Chandigarh, August 31
Mitsubishi Heavy Industries Air Conditioners, which launched its operations in India in 2006, is targeting over 120 per cent growth in turnover from India this year. The company is also looking at a pan-India presence by December.

The company, which is into a strategic alliance with Mahajak Airconditioning Company, is eyeing a turnover of Rs 150 crore by December this year, as compared to a turnover of Rs 66 crore last year. The growth driver for the company will be the launch of high-end air conditioners, including hybrid and energy-efficient air conditioners. As against 22,000 units sold by the company last year, it is expecting to sell 50,000 units this year.

Talking to TNS here today, Atul S. Trivedi, Asia head, Mitsubishi Heavy Industries Air Conditioners, said as the company gains foothold in the Indian market, it will be setting up a production facility in India. “At present we are getting completely built units (CBUs) of room air conditioners and semi-commercial air conditioners from Thailand. As the economies of scale are achieved, we will be setting up a manufacturing facility here,” he said. Trivedi said their target was to sell over one lakh units in the next year (2011), which would set base for them to start a production facility here.

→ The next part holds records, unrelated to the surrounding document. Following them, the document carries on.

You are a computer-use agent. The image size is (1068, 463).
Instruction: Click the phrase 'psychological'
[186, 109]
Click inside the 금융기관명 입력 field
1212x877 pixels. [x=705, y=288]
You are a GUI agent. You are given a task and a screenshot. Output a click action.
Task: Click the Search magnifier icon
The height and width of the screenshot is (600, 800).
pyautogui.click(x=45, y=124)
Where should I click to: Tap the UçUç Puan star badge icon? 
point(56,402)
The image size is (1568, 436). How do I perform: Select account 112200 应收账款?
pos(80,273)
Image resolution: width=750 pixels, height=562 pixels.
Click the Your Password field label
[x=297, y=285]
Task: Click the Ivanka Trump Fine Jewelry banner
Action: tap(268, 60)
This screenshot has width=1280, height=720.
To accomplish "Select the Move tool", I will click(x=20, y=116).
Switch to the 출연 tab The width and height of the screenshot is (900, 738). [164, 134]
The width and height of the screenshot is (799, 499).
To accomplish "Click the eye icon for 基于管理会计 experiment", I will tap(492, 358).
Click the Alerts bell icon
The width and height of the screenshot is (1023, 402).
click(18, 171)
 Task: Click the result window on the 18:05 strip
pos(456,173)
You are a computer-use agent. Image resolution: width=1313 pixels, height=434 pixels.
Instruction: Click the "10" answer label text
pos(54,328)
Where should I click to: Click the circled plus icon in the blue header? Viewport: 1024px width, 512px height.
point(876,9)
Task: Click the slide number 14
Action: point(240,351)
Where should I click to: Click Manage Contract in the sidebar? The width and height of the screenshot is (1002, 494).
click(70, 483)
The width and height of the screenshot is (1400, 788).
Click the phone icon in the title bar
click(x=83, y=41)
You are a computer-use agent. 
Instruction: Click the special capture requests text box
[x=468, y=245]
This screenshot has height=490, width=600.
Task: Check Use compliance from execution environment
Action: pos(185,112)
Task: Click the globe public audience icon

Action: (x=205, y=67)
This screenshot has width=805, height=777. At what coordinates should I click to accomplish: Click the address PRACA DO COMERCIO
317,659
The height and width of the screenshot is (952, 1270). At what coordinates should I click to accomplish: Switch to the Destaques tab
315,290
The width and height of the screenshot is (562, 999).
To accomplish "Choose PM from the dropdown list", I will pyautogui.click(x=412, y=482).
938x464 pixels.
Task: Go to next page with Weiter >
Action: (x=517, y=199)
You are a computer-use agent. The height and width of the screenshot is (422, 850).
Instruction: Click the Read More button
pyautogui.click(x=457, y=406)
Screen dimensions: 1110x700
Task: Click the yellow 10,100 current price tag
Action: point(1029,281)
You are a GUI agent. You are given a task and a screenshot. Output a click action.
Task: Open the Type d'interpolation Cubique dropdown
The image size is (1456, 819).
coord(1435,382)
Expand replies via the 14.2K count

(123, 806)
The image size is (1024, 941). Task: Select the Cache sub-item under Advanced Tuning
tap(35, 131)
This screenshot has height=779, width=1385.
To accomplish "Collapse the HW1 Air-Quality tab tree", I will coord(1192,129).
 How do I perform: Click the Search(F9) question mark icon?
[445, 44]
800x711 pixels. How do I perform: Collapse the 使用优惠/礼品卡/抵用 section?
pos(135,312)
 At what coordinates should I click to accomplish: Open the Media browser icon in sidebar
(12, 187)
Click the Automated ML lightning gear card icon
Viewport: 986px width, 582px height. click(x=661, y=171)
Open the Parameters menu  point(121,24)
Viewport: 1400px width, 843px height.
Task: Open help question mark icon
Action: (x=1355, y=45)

In town to meet the company’s channel partners, Trivedi said they are also looking at having a pan- India presence by appointing more sales and service channel partners. “From the present 328 channel partners, we are looking at having over 400 channel partners by the end of this year. We will also be opening three new branch offices at Kochi, Indore and Patna, thus taking the number of branch offices to 17 by December,” he said.

He said though they did not have any immediate plan to market chillers (commercial air conditioners) in India, they would enter this segment in another five years.